Ce contrôle est atypique :

  • Les règles constitutionnelles des règles de compétences et de procédés, le juge administratif va normalement les contrôler ; S’il y a un décret de transposition qui est pris dans le domaine de la loi, il est alors inconstitutionnel car l’autorité administrative était incompétente. Le juge administratif peut le faire car quand c’est en cause une règle de compétence ou de procédure la règle découle de l’acte administratif de transposition. Les règles de procédures et de compétences ne sont pas affectées.
  • Pour les autres règles constitutionnelles : il y a une spécificité. Le juge administratif doit rechercher s’il existe une règle ou un principe communautaire équivalent à l’égard de sa nature ou de sa portée à la règle constitutionnelle invoquée. Le juge doit voir s’il existe un principe communautaire d’égalité.
========
:: MISE EN PRATIQUE ::
1. Recopiez le passage de l'extrait sur le contrôle du juge administratif, depuis « Ce contrôle est » jusqu'à « principe communautaire d’égalité. » inclus.
2. Réécrivez sous forme de liste le paragraphe de l'extrait sur le contrôle du juge administratif qui commence par « Pour les autres règles constitutionnelles ». Conservez-en les faits principaux.
Les enregistrements forment un matériau indépendant de l'extrait.

:: DONNÉES DISPONIBLES ::
========
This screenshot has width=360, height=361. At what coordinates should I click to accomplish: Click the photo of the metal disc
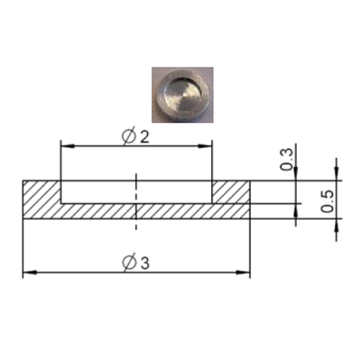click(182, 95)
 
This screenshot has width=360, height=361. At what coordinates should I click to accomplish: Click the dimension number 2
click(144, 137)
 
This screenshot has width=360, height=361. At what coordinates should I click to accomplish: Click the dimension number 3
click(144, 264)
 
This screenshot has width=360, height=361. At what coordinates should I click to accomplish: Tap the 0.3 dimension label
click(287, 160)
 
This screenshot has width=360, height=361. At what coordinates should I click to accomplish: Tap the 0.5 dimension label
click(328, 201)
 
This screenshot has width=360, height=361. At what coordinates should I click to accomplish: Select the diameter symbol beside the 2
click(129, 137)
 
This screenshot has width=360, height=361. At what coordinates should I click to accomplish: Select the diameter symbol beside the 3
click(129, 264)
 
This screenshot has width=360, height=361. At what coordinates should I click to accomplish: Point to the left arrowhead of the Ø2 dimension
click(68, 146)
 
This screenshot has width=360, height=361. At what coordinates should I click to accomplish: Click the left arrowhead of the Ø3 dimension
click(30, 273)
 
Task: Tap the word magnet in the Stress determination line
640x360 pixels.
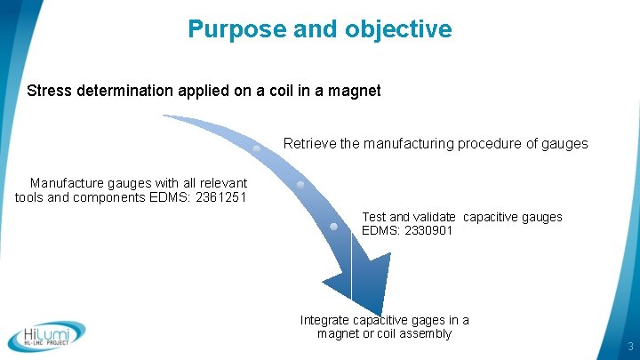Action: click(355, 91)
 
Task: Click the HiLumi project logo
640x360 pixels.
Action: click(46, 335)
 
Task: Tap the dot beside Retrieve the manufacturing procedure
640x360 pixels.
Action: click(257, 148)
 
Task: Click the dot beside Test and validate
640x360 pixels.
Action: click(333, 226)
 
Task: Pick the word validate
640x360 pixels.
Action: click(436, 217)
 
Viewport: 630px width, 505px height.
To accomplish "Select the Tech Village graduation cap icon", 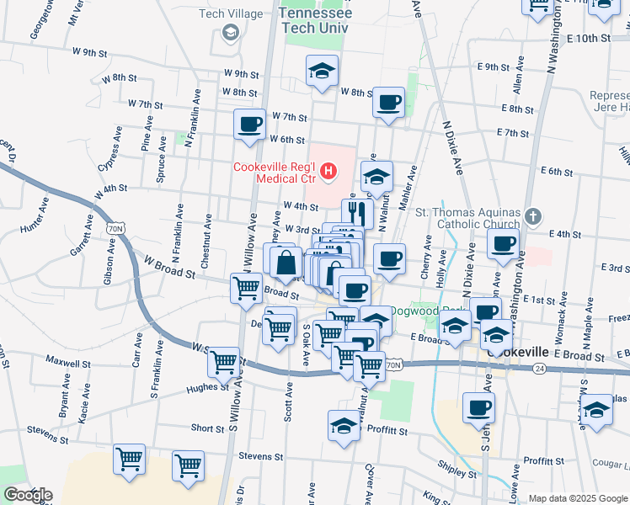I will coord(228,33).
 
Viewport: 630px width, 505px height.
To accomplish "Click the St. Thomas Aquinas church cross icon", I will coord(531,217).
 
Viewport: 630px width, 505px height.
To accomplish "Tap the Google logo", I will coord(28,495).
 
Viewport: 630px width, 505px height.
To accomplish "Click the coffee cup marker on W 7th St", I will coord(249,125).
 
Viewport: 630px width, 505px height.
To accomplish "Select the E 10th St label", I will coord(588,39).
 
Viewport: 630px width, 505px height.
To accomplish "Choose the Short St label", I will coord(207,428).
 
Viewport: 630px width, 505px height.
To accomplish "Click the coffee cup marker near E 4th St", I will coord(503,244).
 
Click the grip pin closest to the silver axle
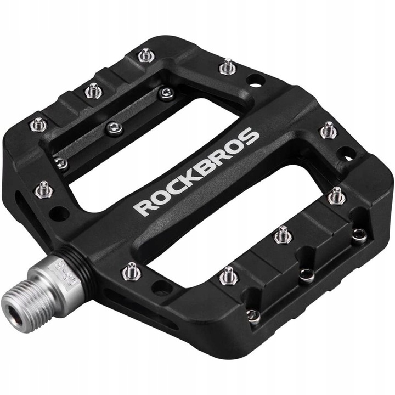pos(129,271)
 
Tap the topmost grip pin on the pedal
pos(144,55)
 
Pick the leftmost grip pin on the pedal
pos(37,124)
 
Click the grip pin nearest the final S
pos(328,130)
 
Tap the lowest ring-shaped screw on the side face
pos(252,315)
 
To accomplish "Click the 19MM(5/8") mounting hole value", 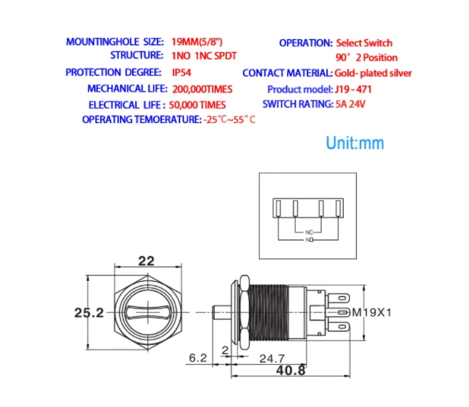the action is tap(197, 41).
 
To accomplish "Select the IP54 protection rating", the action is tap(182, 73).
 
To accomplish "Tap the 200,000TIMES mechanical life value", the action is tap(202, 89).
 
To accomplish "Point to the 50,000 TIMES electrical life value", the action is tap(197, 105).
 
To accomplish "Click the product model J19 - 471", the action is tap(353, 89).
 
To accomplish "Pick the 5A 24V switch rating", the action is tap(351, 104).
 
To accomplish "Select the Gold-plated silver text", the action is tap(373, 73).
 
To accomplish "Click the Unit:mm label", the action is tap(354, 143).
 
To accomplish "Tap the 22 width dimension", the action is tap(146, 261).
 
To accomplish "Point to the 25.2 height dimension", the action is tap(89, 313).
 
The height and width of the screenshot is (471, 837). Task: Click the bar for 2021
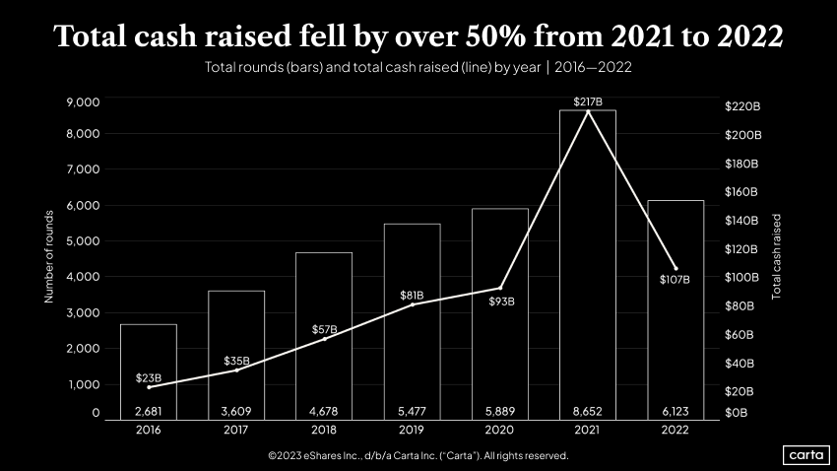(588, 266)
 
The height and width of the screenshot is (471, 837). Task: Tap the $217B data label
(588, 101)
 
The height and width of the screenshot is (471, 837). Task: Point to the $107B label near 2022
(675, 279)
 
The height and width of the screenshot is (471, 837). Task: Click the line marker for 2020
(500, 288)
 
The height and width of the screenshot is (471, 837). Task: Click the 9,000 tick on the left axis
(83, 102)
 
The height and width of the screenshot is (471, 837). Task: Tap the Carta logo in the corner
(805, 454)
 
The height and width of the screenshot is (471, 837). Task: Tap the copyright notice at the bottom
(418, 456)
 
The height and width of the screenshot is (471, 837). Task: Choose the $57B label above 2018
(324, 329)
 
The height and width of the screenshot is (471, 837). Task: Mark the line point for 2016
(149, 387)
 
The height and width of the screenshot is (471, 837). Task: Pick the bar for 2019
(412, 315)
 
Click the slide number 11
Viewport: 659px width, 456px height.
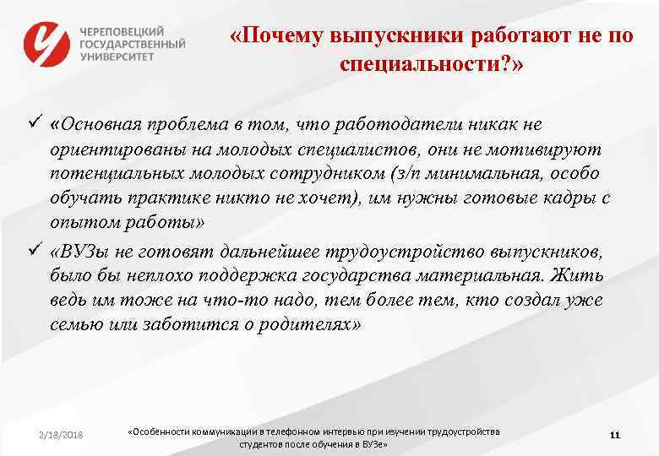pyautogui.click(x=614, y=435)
========
:: CORRIGÉ ::
1.
Ce contrôle est atypique :

  • Les règles constitutionnelles des règles de compétences et de procédés, le juge administratif va normalement les contrôler ; S’il y a un décret de transposition qui est pris dans le domaine de la loi, il est alors inconstitutionnel car l’autorité administrative était incompétente. Le juge administratif peut le faire car quand c’est en cause une règle de compétence ou de procédure la règle découle de l’acte administratif de transposition. Les règles de procédures et de compétences ne sont pas affectées.
  • Pour les autres règles constitutionnelles : il y a une spécificité. Le juge administratif doit rechercher s’il existe une règle ou un principe communautaire équivalent à l’égard de sa nature ou de sa portée à la règle constitutionnelle invoquée. Le juge doit voir s’il existe un principe communautaire d’égalité.

2.
- Les autres règles constitutionnelles présentent une spécificité.
- Le juge administratif doit rechercher s'il existe une règle ou un principe communautaire équivalent, par sa nature ou sa portée, à la règle constitutionnelle invoquée.
- Le juge doit voir s'il existe un principe communautaire d'égalité.